══ Extracted text ══

Hacker Newsnew | past | comments | ask | show | jobs | submitlogin

Reactors can keep their own state including their current position in the event stream. When a replay is initiated it ignores events older than it's current "head."


What happens when the server that holds the thing that holds that state is restarted?


That's an important question to ask!

Can you assume the reactor has durable, local storage with atomic transactions?

The answer is to model your design and use a sufficient level of rigour in validating that your system meets your requirements.

Maybe you could use a database server that has the right properties to ensure your reactor could survive a restart.

What if you want to add multiple reactors so that you can process an event stream with a high volume of events, faster?


What happens when the write of the current position fails?

It's the same problem as presuming that ACK messages in message brokers/queues are guaranteed to not fail.

Since the message transport and other durable resources are rarely able to be enlisted in the same atomic transaction, and since distributed transactions would largely be an antipattern, it would seem that a reactor that records its current position can't be presumed to be an infallible way of ensuring that messages aren't processed more than once.

═══
══ Record set ══

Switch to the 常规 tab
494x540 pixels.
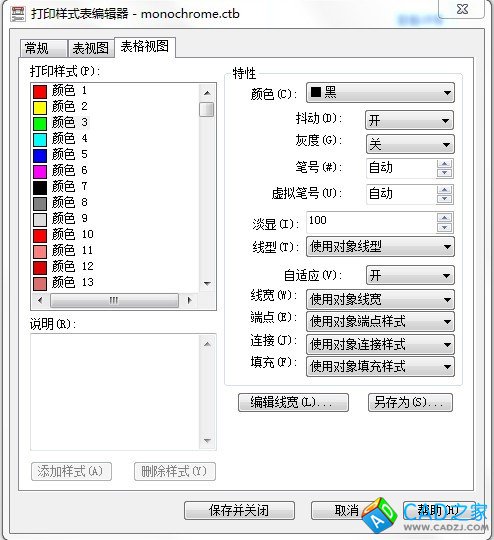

═══
══ Record set ══

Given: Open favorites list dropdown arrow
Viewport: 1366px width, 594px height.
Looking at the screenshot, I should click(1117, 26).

═══

■ **Directives**:
a: Reproduce the passage in the Hacker News discussion about reactors above, from "Hacker Newsnew |" to "meets your requirements.".
b: In the Hacker News discussion about reactors, what does a reactor ignore when a replay is initiated?

■ **Solutions to the tasks**:
a:
Hacker Newsnew | past | comments | ask | show | jobs | submitlogin

Reactors can keep their own state including their current position in the event stream. When a replay is initiated it ignores events older than it's current "head."


What happens when the server that holds the thing that holds that state is restarted?


That's an important question to ask!

Can you assume the reactor has durable, local storage with atomic transactions?

The answer is to model your design and use a sufficient level of rigour in validating that your system meets your requirements.

b: Events older than its current "head."